Potent Anticancer Activity of CXCR4-Targeted Nanostructured Toxins in Aggressive Endometrial Cancer Models

SIMPLE SUMMARY: The fact that most endometrial cancer (EC) patients overexpress the CXCR4 receptor in tumor tissue, especially at incurable advanced stages, opens an avenue for developing novel therapies targeting CXCR4(+) EC cells to add new armamentarium against this malignancy. We have generated novel CXCR4-targeted nanotoxins, T22-DITOX-H6 and T22-PE24-H6, which we here evaluate in EC mouse models. We observed a selective killing of CXCR4(+) EC cells by apoptosis induction in cultured cells as well as in tumor models, which inhibit tumor growth and increase mouse survival after repeated intravenous doses. Moreover, T22-DITOX-H6 induced a significant block of metastasis dissemination without toxicity in non-tumor tissues. Therefore, both nanotoxins may become alternative therapeutics for CXCR4(+) high-risk EC patients, who nowadays lack effective therapies. ABSTRACT: Patients with advanced endometrial cancer (EC) show poor outcomes. Thus, the development of new therapeutic approaches to prevent metastasis development in high-risk patients is an unmet need. CXCR4 is overexpressed in EC tumor tissue, epitomizing an unexploited therapeutic target for this malignancy. The in vitro antitumor activity of two CXCR4-targeted nanoparticles, including either the C. diphtheriae (T22-DITOX-H6) or P. aeruginosa (T22-PE24-H6) toxin, was evaluated using viability assays.
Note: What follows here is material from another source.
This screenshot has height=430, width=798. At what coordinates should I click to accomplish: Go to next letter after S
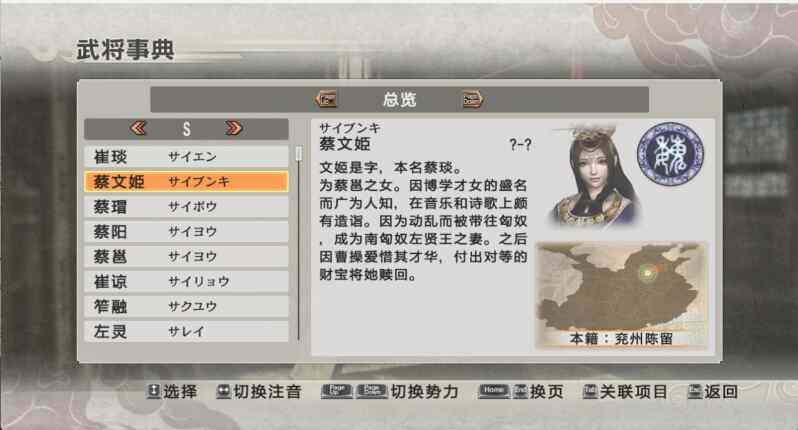[234, 128]
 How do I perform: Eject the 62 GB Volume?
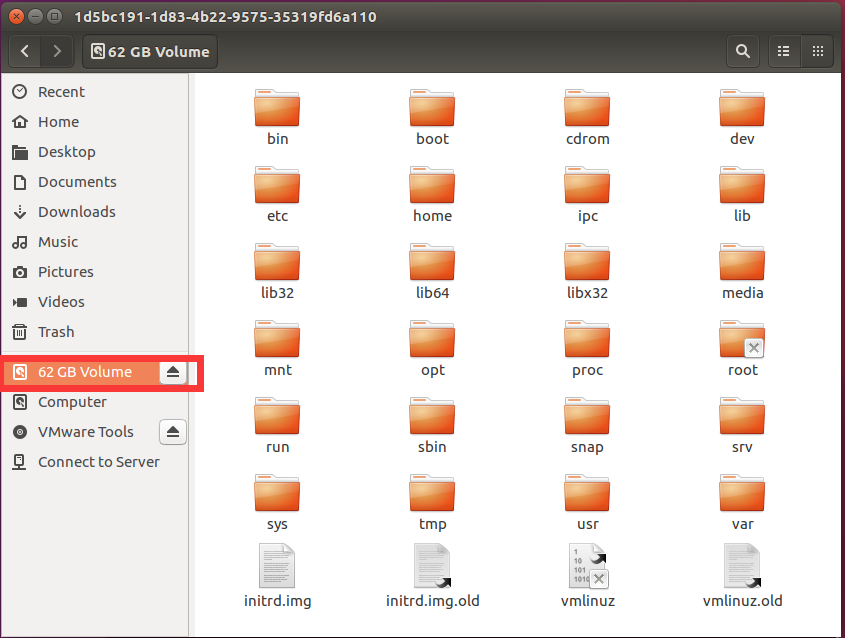[x=173, y=372]
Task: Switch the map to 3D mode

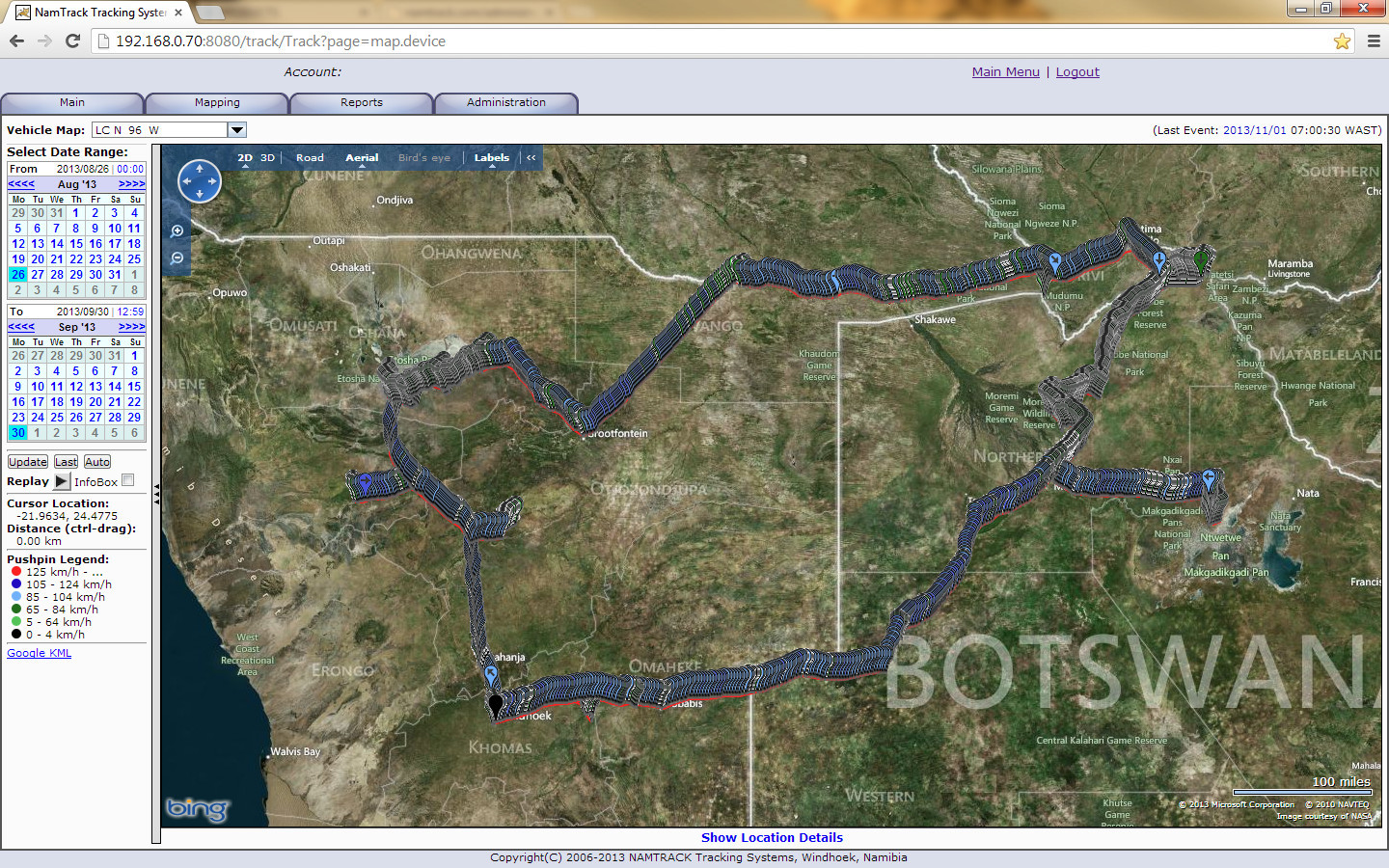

Apoptotic activation was assessed by DAPI and caspase-3 and PARP cleavage in cell blocks. Both nanotoxins were repeatedly administrated to a subcutaneous EC mouse model, whereas T22-DITOX-H6 was also used in a highly metastatic EC orthotopic model. Tumor burden was assessed through bioluminescence, while metastatic foci and toxicity were studied using histological or immunohistochemical analysis. We found that both nanotoxins exerted a potent antitumor effect both in vitro and in vivo via apoptosis and extended the survival of nanotoxin-treated mice without inducing any off-target toxicity. Repeated T22-DITOX-H6 administration in the metastatic model induced a dramatic reduction in tumor burden while significantly blocking peritoneal, lung and liver metastasis without systemic toxicity. Both nanotoxins, but especially T22-DITOX-H6, represent a promising therapeutic alternative for EC patients that have a dismal prognosis and lack effective therapies.